* [Exercise]:
List all the lines in these records that hold "beside".

Stored items
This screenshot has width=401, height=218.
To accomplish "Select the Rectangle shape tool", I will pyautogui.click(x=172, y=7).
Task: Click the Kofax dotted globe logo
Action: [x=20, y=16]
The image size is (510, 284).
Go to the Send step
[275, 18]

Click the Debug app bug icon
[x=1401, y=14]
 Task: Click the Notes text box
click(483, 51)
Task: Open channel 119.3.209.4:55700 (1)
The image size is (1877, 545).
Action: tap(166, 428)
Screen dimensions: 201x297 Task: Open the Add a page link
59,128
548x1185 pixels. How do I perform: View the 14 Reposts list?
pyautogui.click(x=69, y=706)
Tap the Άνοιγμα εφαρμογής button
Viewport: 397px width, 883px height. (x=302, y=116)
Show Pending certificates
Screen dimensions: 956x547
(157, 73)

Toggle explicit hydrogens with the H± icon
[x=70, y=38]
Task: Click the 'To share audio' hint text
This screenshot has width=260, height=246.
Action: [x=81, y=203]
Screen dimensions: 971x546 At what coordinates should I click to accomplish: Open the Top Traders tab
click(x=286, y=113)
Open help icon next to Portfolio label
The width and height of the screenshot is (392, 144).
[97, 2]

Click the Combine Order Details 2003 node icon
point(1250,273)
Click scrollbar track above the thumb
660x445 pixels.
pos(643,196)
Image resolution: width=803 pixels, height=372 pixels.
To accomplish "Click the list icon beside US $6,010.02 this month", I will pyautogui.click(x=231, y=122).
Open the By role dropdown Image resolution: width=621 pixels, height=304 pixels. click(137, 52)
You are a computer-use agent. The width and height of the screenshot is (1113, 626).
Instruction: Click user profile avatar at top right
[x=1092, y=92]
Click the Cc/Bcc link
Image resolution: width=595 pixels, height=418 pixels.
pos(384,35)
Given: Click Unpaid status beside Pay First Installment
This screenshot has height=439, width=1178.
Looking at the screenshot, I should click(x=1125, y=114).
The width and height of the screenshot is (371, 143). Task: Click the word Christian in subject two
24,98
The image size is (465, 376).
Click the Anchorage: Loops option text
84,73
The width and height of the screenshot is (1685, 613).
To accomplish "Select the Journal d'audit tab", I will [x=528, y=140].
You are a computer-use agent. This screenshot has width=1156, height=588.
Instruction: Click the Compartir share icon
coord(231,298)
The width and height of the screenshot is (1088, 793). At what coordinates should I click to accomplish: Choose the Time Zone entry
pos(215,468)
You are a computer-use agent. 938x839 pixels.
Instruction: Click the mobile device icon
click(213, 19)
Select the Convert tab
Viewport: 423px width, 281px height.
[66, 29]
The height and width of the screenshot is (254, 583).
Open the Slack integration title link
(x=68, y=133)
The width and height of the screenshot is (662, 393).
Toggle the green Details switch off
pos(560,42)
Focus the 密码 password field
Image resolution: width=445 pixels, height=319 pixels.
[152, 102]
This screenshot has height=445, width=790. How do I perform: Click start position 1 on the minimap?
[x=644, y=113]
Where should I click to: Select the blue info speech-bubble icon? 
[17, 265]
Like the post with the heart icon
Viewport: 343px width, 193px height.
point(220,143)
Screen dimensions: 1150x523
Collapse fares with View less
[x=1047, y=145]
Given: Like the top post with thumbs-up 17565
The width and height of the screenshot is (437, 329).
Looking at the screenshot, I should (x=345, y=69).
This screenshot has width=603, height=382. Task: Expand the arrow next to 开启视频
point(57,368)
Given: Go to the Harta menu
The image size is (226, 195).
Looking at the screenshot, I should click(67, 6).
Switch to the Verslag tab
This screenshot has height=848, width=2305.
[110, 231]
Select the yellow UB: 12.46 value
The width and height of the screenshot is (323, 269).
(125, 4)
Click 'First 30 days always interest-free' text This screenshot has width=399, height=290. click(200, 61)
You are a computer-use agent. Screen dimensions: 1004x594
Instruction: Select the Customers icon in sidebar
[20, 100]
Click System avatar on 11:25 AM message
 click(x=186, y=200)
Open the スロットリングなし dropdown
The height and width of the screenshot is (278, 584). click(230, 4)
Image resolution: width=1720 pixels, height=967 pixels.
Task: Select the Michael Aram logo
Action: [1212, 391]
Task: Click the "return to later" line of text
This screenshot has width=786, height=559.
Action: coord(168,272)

* [Reply to the exercise]:
To accomplish "Click the list icon beside US $6,010.02 this month", I will pyautogui.click(x=231, y=122).
Given: Click Unpaid status beside Pay First Installment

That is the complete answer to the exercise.